Titanium and its alloys possess suitable mechanical properties to be used in orthopedics, such as strength, bending strength, and fatigue resistance. Other specific properties that make it a desirable biomaterial are density and elastic modulus. In terms of density, it has a significantly lower density than other metallic biomaterials, implying that these implants will be lighter than similar items fabricated out of stainless steel or cobalt-chrome alloys. Having a lower elastic modulus compared to the other metals is desirable, as the metal tends to behave more like bone itself, which is desirable from a biomechanical perspective. This implies that the bone hosting the biomaterial is less likely to atrophy and resorb.

As a clinical benefit, the scatter associated with titanium is far less than with other metals and makes future imaging studies better. These are not ferromagnetic metals and are safe to use in MRI magnets.

Corrosion

Most fluids in the human body are of similar chloride content and pH to sea water (20 g/L and 7.4); therefore many metals used in orthopedic implants have been those most resistant to corrosion in sea water. Corrosion is, simply, the dissolution of metallic ions in aqueous solution. Electrochemical cells are produced in the body when these metallic implants are used and equilibria of metallic ions in solution are achieved within body fluids over time (Figure 70-2).

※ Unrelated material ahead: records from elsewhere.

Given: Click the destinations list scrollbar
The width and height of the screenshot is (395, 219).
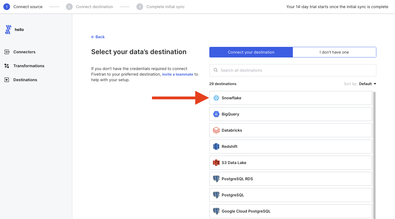Looking at the screenshot, I should [x=374, y=155].
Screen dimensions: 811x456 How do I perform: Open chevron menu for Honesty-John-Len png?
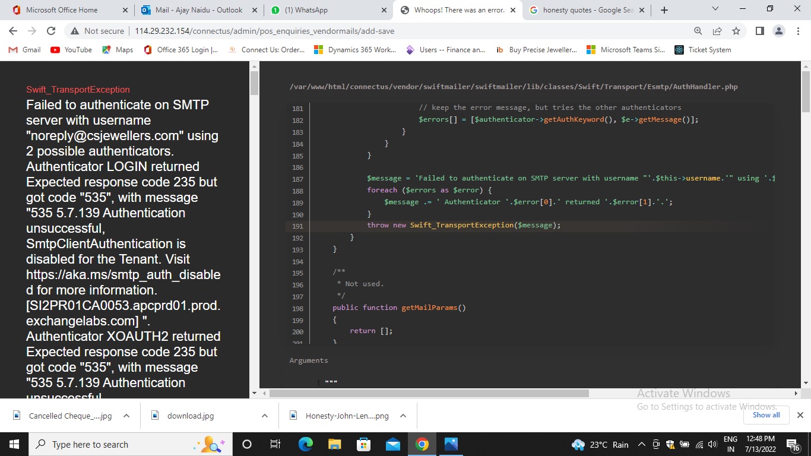pos(403,416)
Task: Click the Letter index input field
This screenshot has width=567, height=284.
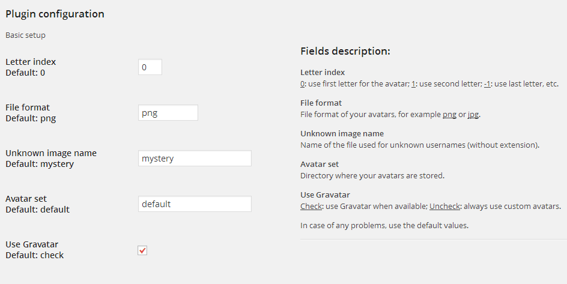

Generally three types of corrosion exist with the use of metallic implants and include (1) galvanic, (2) crevice or pitting, and (3) fretting corrosion. Galvanic corrosion is corrosion due to the use of dissimilar metals in contact with one another or electrochemical dissolution. Pitting corrosion is a form of localized corrosion that leads to the creation of small holes or defects in the metal (Figure 70-3). The driving power for pitting corrosion is the lack of oxygen around a small area. This area becomes anodic while the area with excess of oxygen becomes cathodic, leading to very localized galvanic corrosion. The corrosion penetrates the mass of the metal, with limited diffusion of ions, further increasing the localized lack of oxygen. The mechanism of pitting corrosion is probably the same as crevice corrosion. Finally, fretting corrosion, as defined by the ASM Handbook on Fatigue and Fracture, is: “A special wear process that occurs at the contact area between two materials under load and subject to minute relative motion by vibration or some other force.” The relative small motion causes mechanical wear and material transfer at the surface of the metals, followed by oxidation of that debris and the freshly exposed surface. This debris then acts as an additional abrasive product that is often harder than the original metal and perpetuates the process.